Hey, I agree that Orlando will be HOT HOT HOT.

But, am I wrong----if they are on the beach in Daytona---what's wrong with that??

Pat


----------



## mshatty (Feb 18, 2007)

If you can get to Florida in May or early June, the weather would be much more pleasant.


----------



## Lester (Feb 18, 2007)

Thanks for your replies.

We are both teachers and July and August are our only options.  So it looks like the end of August.  

Suggested must sees?


----------



## Neesie (Feb 19, 2007)

You might enjoy driving a little further north of Daytona Beach and visiting historical St. Augustine for the day.  You'll see a historic fort (Castille de San Marcos) http://www.nps.gov/casa/, a pedestrian town with cobblestone streets, sidewalk cafes and many interesting shops.  The campus of Flagler College is not to be missed!  

The Lightner Museum http://www.lightnermuseum.org/ is located in the heart of the city, across the street from Flagler College and on the same corner as Casa Monica.  http://www.casamonica.com/

It is a beautiful area to walk around and "discover" favorite haunts of your own.  Don't forget a camera!

Here is a link to another TUG thread on St. Augustine.http://www.tugbbs.com/forums/showthread.php?t=32824:hi:


----------



## AwayWeGo (Feb 19, 2007)

*Going To Florida To Escape Winter Up North.*

I like to vacation in Florida in wintertime when there's snow up to the windowsills & ice up to the hubcaps back home. 

Conditions are bordering on that right now & unfortunately I'm stuck at home instead of vacationing in Florida.  So it goes. 

Our next Florida trip will be March 2007 -- a non-timeshare vacation in Jacksonville roughly coinciding with the big classic car show on Amelia Island. 
-- Alan Cole, McLean (Fairfax County), Virginia, USA.​


----------



## Darlene (Feb 19, 2007)

If you are planning to go to Disney World, then October.  Attendance steady goes down after Labor Day, and then peaks at Thanksgiving and Christmas.  The down side is that this is fall - wet, rainy, and is hurricane season, so the weather is unpredictable.  The spring is nice, March and April, but then DW is more crowded, especially near Easter.  Daytona Beach is extremely crowded in the spring - spring break and Daytona Beach 500.
Darlene


----------



## xvshanvxl (Feb 23, 2007)

It's going to be hot. If you plan to do the theme parks make sure you buy one of those water bottles with a fan attached. (not from the park unless you want to pay $20 for something you can get for $5) If you're going to be at the beach at least you'll have the breeze coming off the water but it's still going to be hot.  Summer's crowded everywhere.


----------



## anne1125 (Feb 24, 2007)

I've been to the Orlando area and the beach areas of Floriday in July and August.  Orlando is very humid but the beach area was fine.


----------



## jhac007 (Feb 24, 2007)

I agree that the end of August would be best (given your choices).  Also, if I were you I would make Daytona Beach my home base and venture out from there as desired.  It is not a bad drive to Orlando, St. Augustine etc.  With this setup you can always retreat to the beach if the heat gets to be overwhelming!


----------



## Timeshare Von (Feb 24, 2007)

August was the month that Hurricane Charley came through too, I believe.

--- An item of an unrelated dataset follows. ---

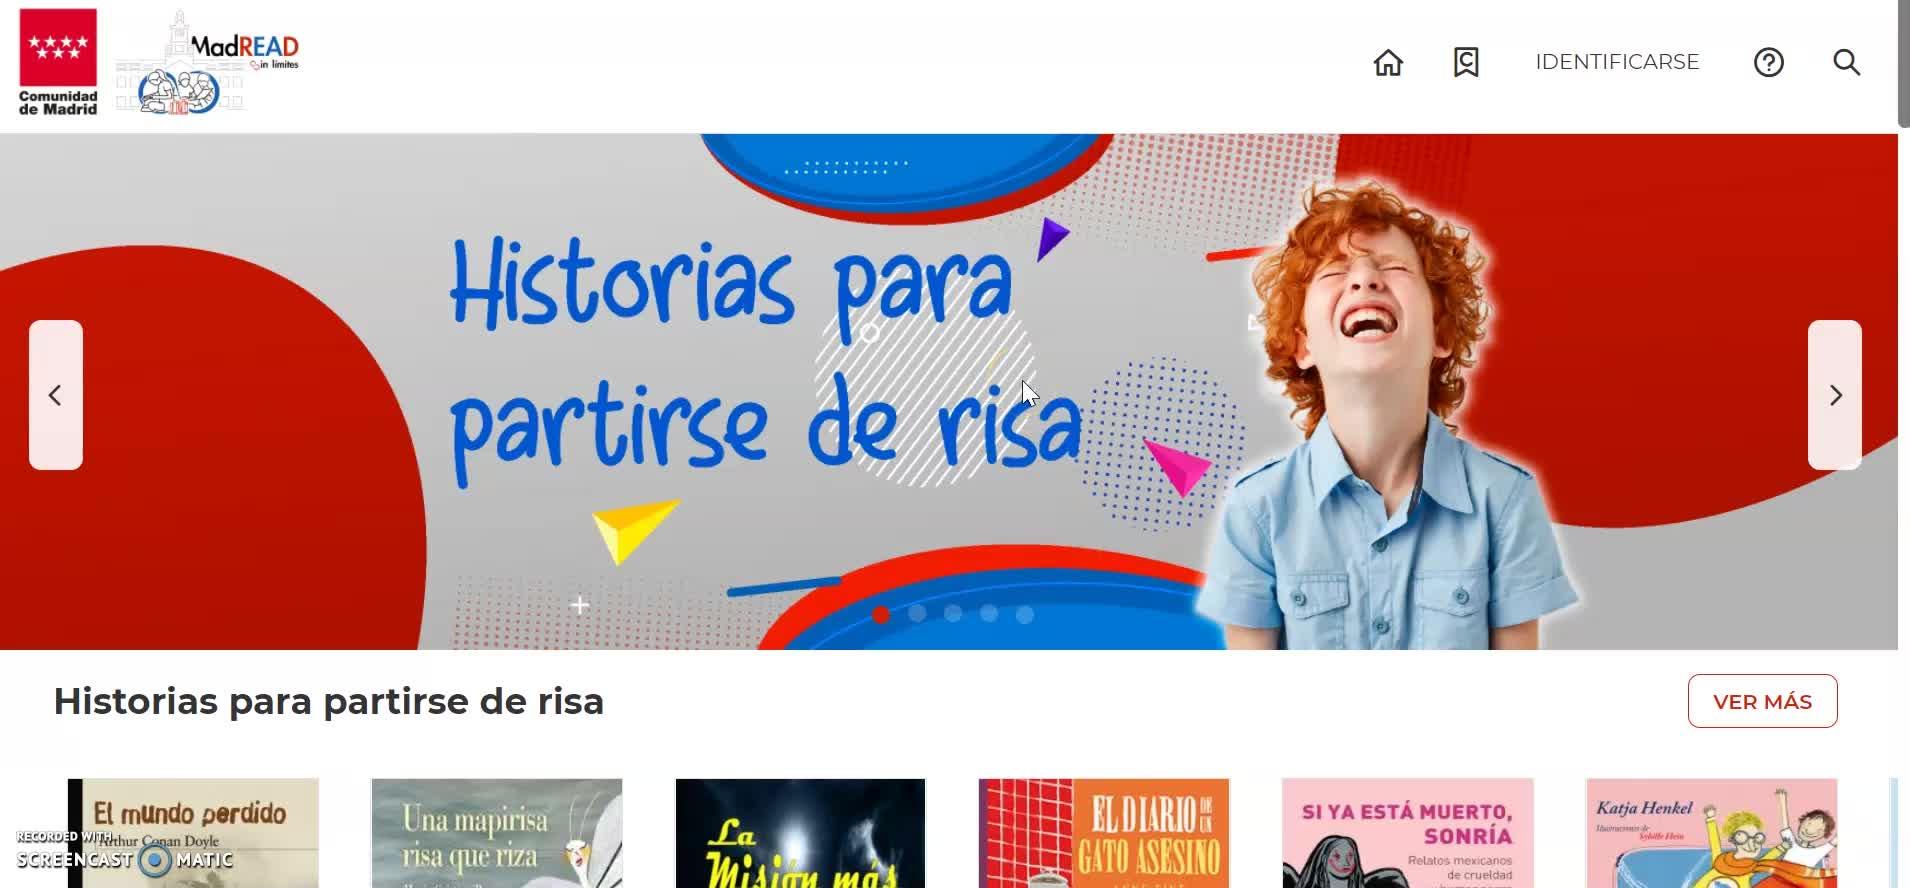
Task: Select the first carousel dot
Action: click(x=881, y=615)
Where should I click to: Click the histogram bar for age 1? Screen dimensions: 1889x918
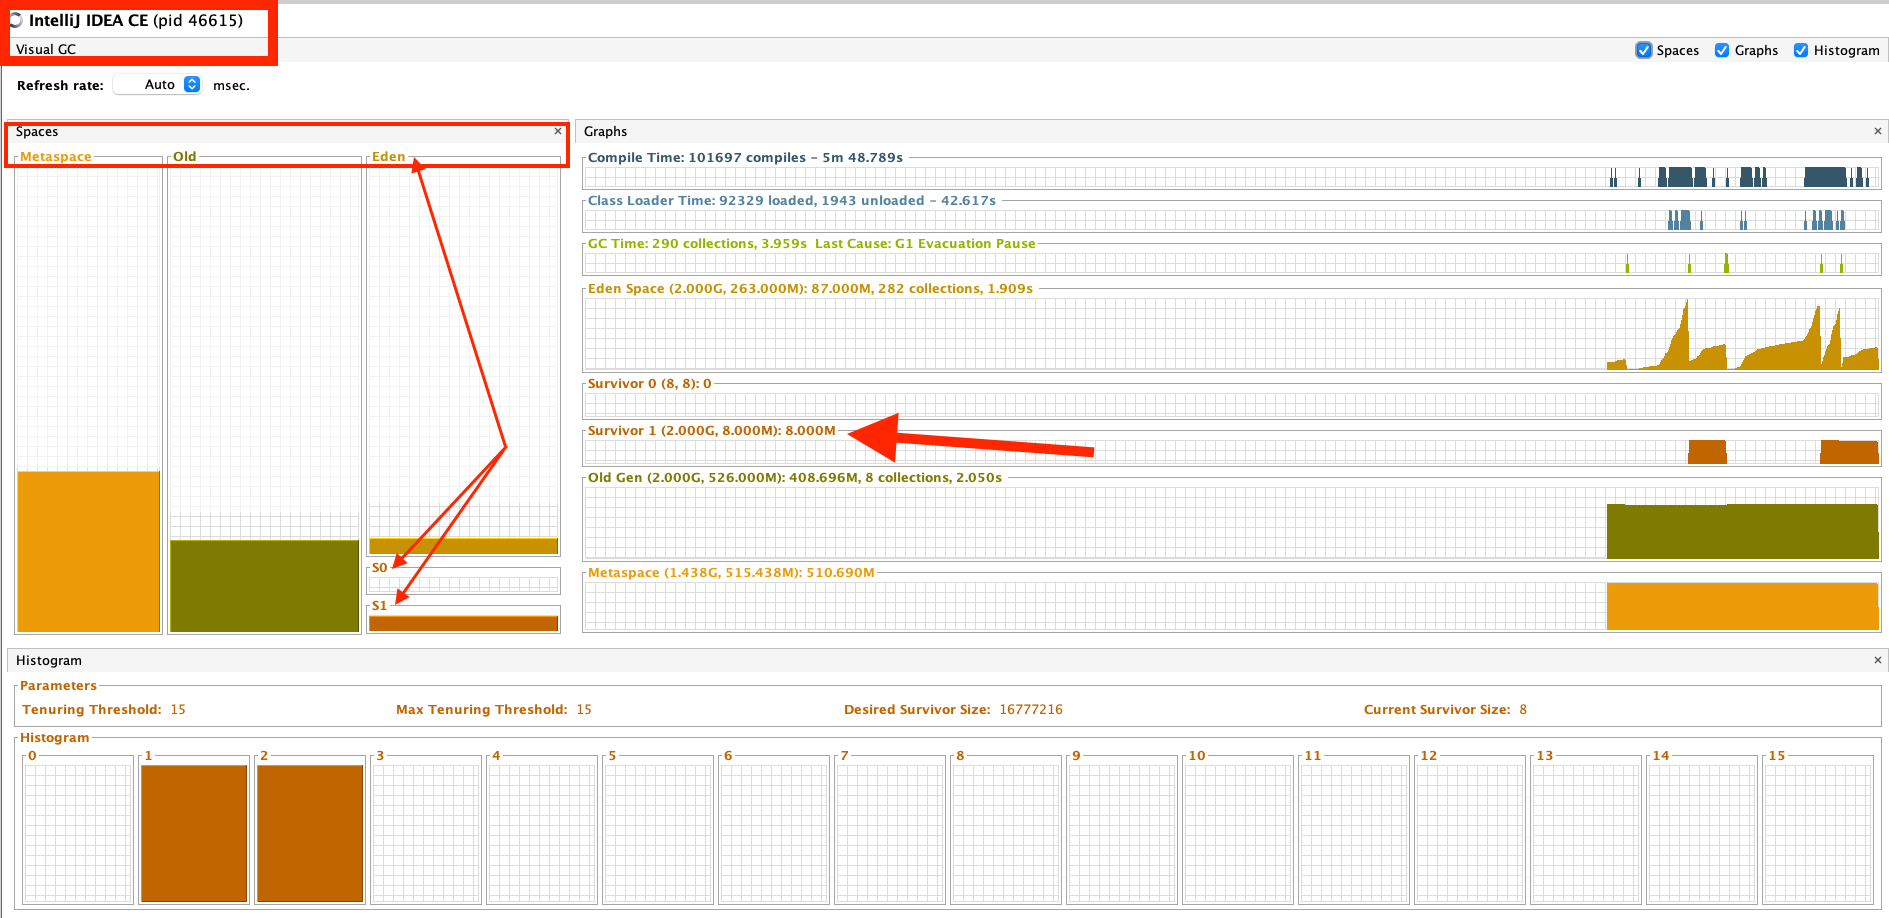pos(194,832)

We typically avoid the crowded hot summer months and prefer May and October.  Lately (the past two years) we've been in February and the weather wasn't the best (too chilly in 2006 and rainy in 2007).

Yvonne


----------



## Mjpierce (Feb 25, 2007)

*Canadian winter holidays?*

We always travel on the President's day/school vacation week in February, and have had pretty good luck with weather by staying in southern Florida and on the water. I agree with "Away we Go-"  it is really rejuvenating to escape to warmer climes in the dead of winter.  Anyway, I know you were asking about July and August, but now I'm curious- doesn't the Canadian school system have any built-in winter holiday periods at some point?

Michael


----------



## littlestar (Feb 25, 2007)

I'd go for July rather than August because of one word - hurricane.


----------



## Teresa (Feb 25, 2007)

*Demand is lower in August for Daytona*

We own a year-round rental place in Daytona and I can tell you that August (especially the end of August) is the best time of the two months to go - unless you want to be there when everyone else is.   July is hot - in more ways than one.  In August, crowds are way down (because schools start up earlier than they used to) but the weather is still 'summer' and the ocean water is still getting warmer each day.

As someone said, October (beginning) is the best time of the year to go for weather but if you must go in the summer, July and August are about the same temperature-wise.   September is great also - but that's hurricane season (grin).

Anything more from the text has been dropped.